I began to wonder if maybe there was some correlation between reading preferences and the personality continuum which runs from Big T to Little T personalities: "Type T personality is a personality dimension which characterizes individuals along a continuum ranging from those who are stimulated by risk-taking, stimulation-seeking and thrill-seeking (Big T) to those who are risk, stimulation, and thrill-avoiding (Little t)" (from the abstract of a paper by Knutson and Farley). Certainly
research suggests that high sensation-seeking reaches into every aspect of people’s lives, affecting engagement in risky sports, relationship satisfaction before and during marriage, tastes in music, art and entertainment, driving habits, food preferences, job choices and satisfaction, humor, creativity and social attitudes.and
[...] Probing further, Zuckerman has found evidence for both a physiological and biochemical basis for the sensation-seeking trait: High sensation-seekers appear to process stimuli differently, both in the brain and in physiological reactions.

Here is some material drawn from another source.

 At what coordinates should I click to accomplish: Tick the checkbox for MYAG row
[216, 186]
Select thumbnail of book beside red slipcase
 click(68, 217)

High sensation-seekers, who crave novel experiences, are at one end of the scale, while low sensation-seekers, who actively avoid excitement, are at the other end. Most people fall in the middle, with a moderate inclination to seek out new experiences, but a disinclination to push too far, he says. (Munsey, Monitor on Psychology)
In photographs, television, films, and reading, the high sensation seekers show a greater interest than the lows in morbid and sexual themes, whereas low sensation seekers find these themes distasteful and avoid them. High sensation seekers are more likely to be found among those attending sexually explicit (X-rated) movies and horror films. There is some evidence that the high sensation seekers may habituate more rapidly than lows to scenes in horror films. (Zuckerman 223)What do you think? Do you enjoy an emotional roller coaster? Do you think there's any correlation between your reading choices and your personality type?
- Zuckerman, Marvin. Behavioral Expressions and Biosocial Bases of Sensation Seeking. Cambridge: Cambridge UP, 1994.